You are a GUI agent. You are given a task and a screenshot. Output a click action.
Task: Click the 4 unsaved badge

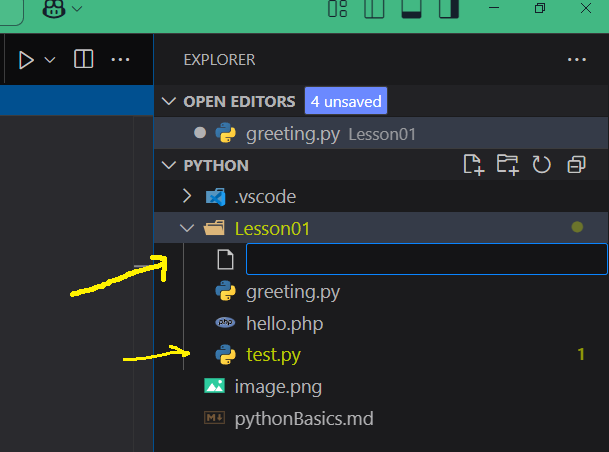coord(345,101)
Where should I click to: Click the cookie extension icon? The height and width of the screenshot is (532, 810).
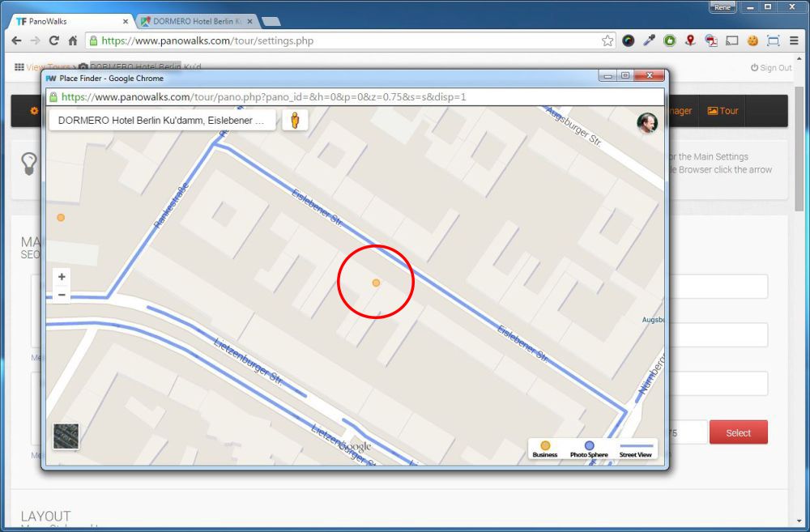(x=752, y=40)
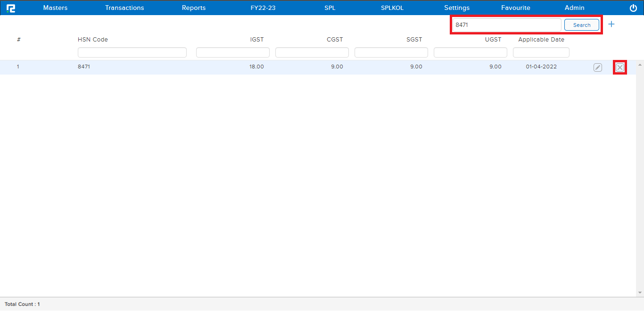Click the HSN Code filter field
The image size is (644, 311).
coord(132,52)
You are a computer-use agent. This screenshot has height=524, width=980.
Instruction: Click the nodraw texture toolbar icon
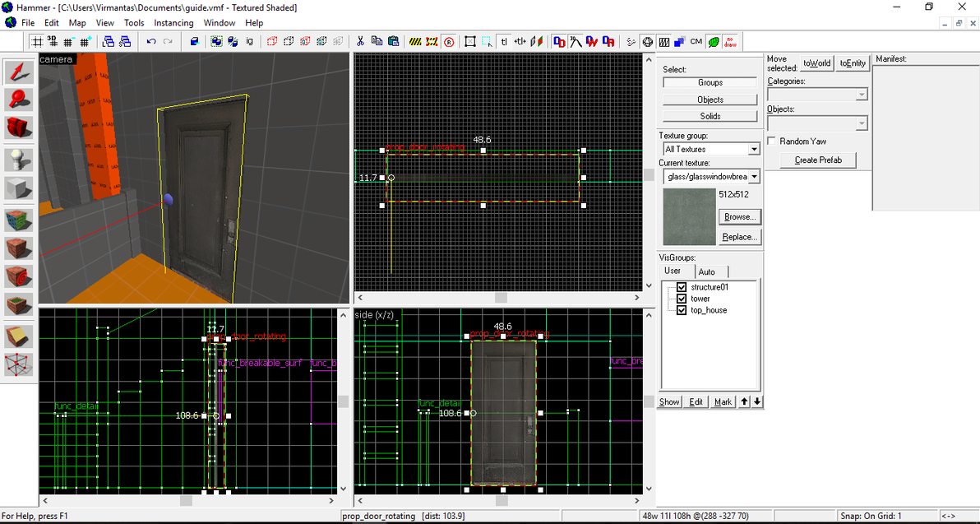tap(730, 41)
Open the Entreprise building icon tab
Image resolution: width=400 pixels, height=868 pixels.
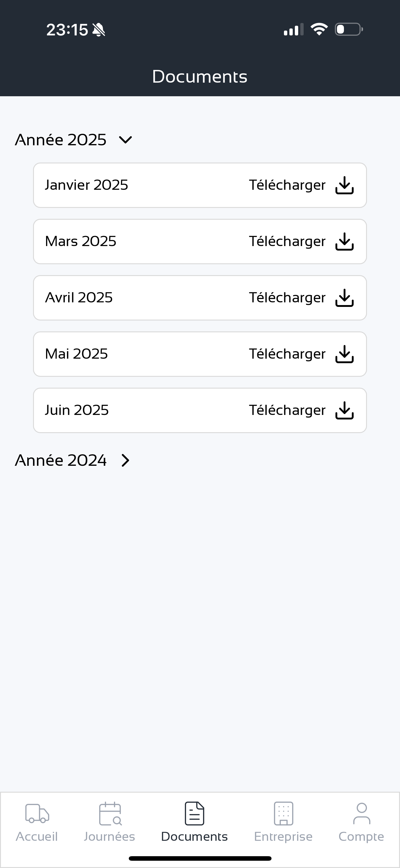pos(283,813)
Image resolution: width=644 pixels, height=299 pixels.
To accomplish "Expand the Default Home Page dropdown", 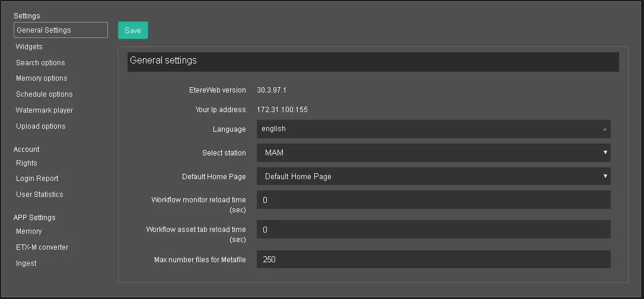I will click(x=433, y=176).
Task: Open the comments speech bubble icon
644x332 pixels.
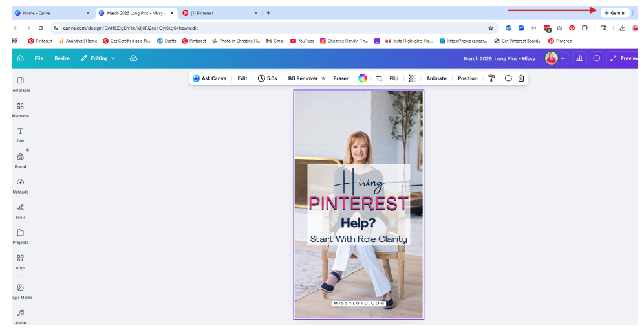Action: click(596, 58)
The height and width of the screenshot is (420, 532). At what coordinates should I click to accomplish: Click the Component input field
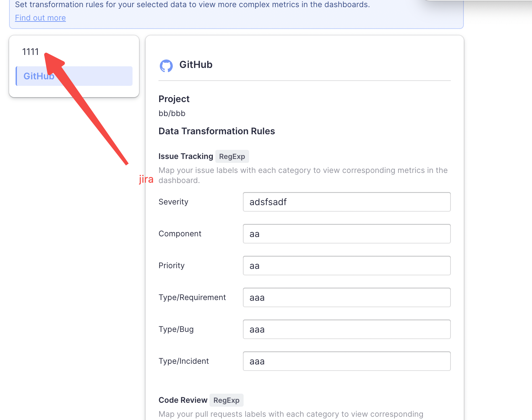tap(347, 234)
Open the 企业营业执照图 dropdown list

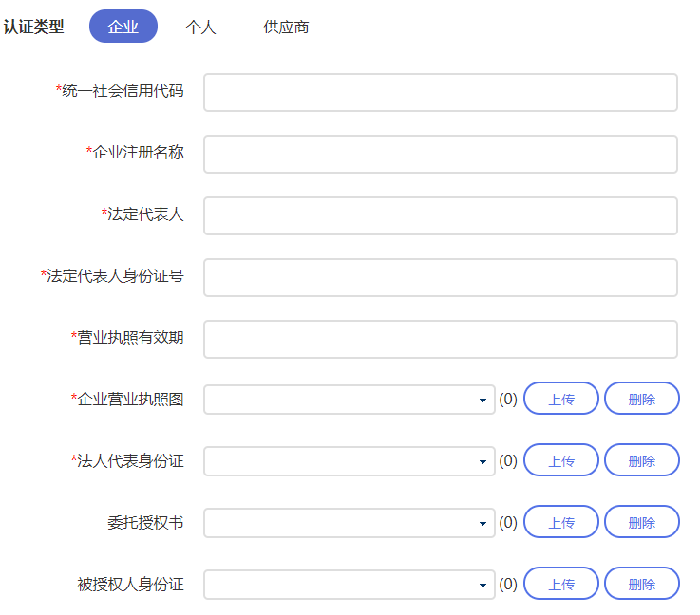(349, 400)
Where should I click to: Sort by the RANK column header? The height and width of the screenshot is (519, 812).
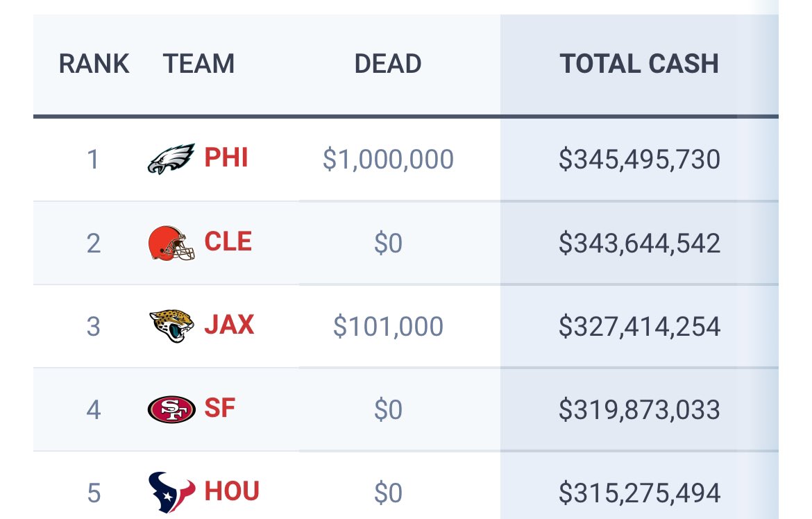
== == ==
### [Your objective]
From the line containing "644x332 pixels." down to the last line of the entries above, set down every line exactly. Omit all pictures.

### [Written solution]
644x332 pixels.
Action: click(596, 58)
The height and width of the screenshot is (420, 532). At what coordinates should I click to accomplish: Click the Component input field
tap(347, 234)
Open the 企业营业执照图 dropdown list

(349, 400)
Where should I click to: Sort by the RANK column header? The height and width of the screenshot is (519, 812).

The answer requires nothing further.